BotNet News

Your source for Online Security News

A firewall is a network security device that monitors data packets based on a set of rules to detect and block malicious traffic from entering your computer network. It is the first line of defense against threats like viruses and hackers who attempt to gain entry to your computer network by establishing an unmonitored connection with it from the outside.

Firewalls typically have multiple features to protect against various security threats. Depending on your organization’s needs, you can choose which features to enable on your firewall.

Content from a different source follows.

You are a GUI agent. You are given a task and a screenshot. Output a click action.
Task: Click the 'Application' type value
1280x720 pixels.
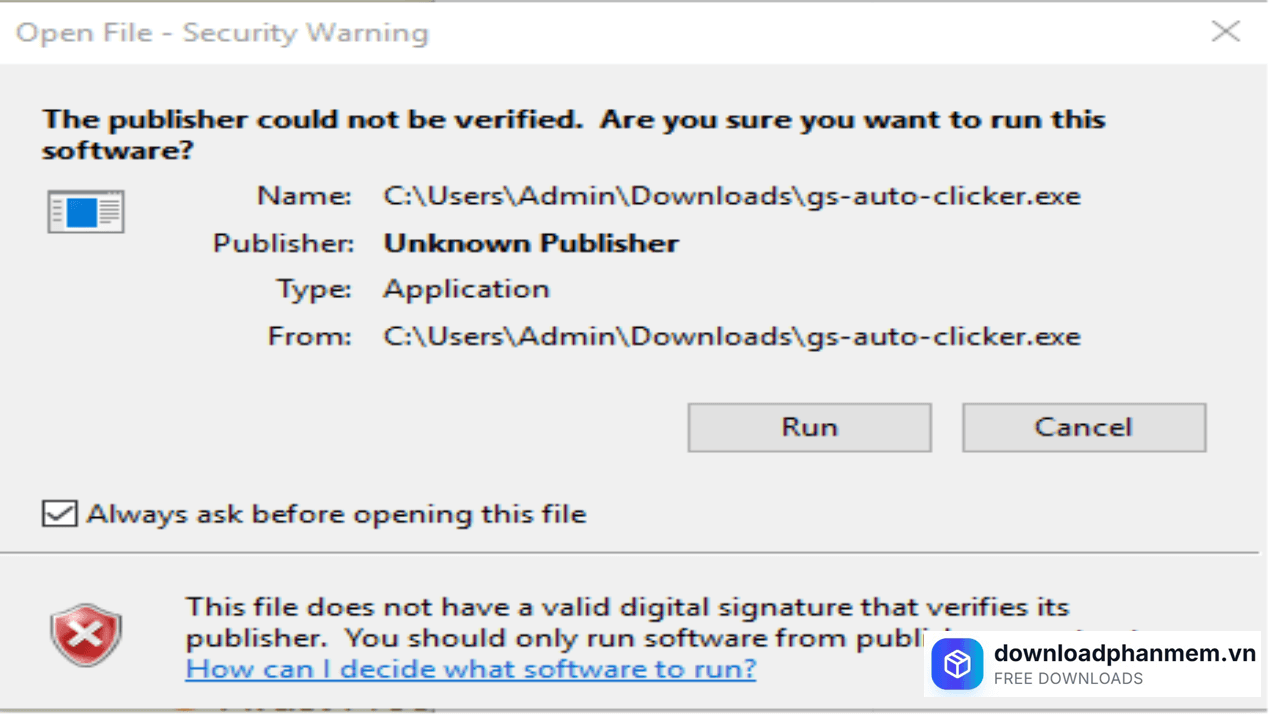(x=466, y=289)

Static packet filtering firewalls, also known as stateless inspection firewalls, work at the OSI network layer (layer 3). They examine each individual data packet that comes into and goes out of a network by comparing it to a list of preconfigured requirements such as source and destination IP addresses, port number, and packet protocols. These firewalls do not memorize previous connections and so each new connection must be approved with each new data packet.

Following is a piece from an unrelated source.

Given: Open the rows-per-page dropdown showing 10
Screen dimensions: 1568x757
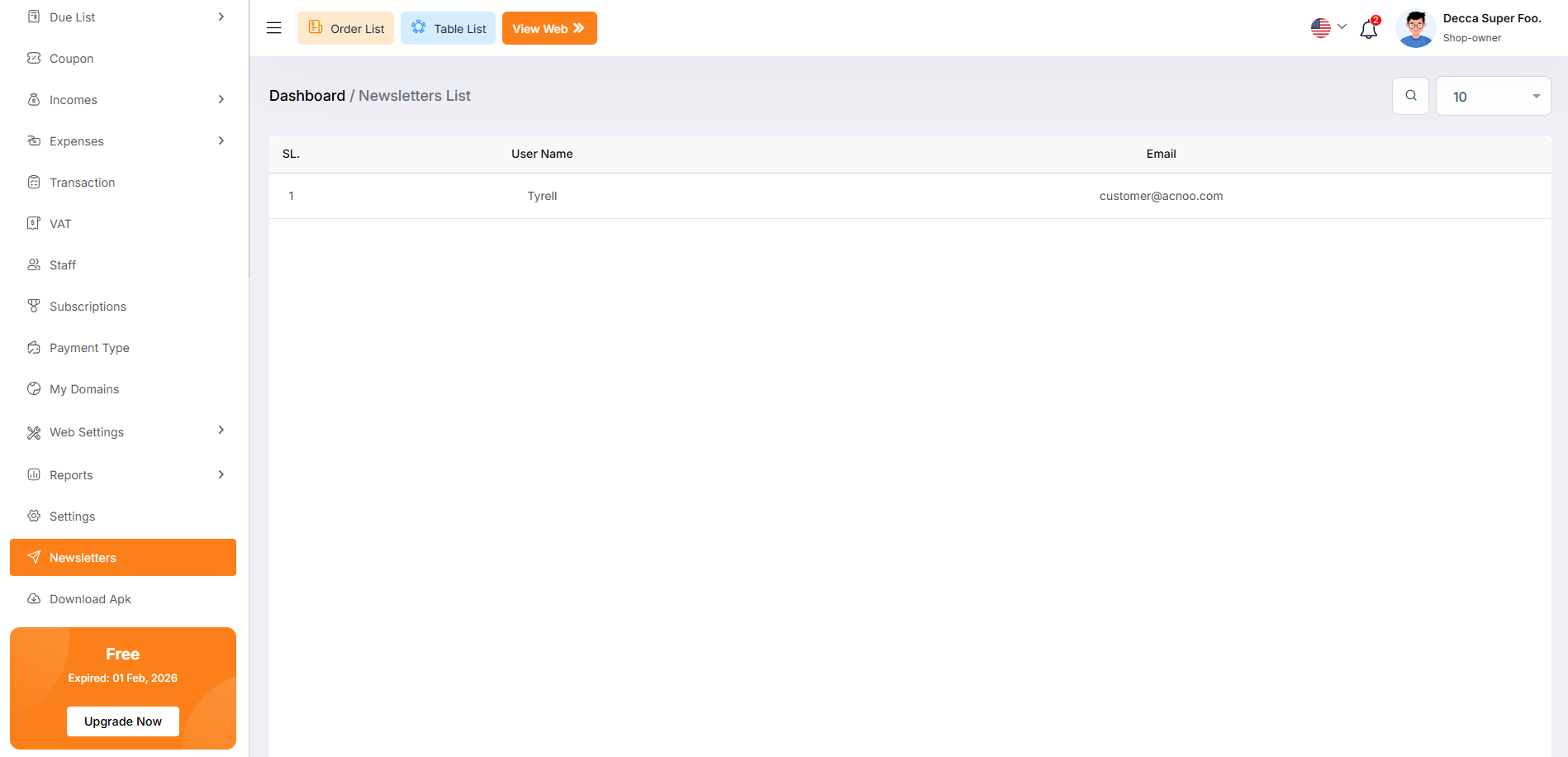Looking at the screenshot, I should [x=1493, y=97].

Circuit-level gateway firewalls work at the transport layer of the TCP/IP protocol stack (layer 4). They examine TCP handshakes and other information from a network to another network to ensure the ongoing unmonitored connection is legitimate.

Content filtering firewalls are the ones you may have encountered at home or work to prevent you from accessing certain types of websites and programs that are deemed dangerous. This is usually a simple block by a pop-up window asking you to approve the connection. Using threat intelligence, some firewalls can identify command and control infrastructure used by malware in order to intercept and transmit commands to large groups of computers, also known as botnets.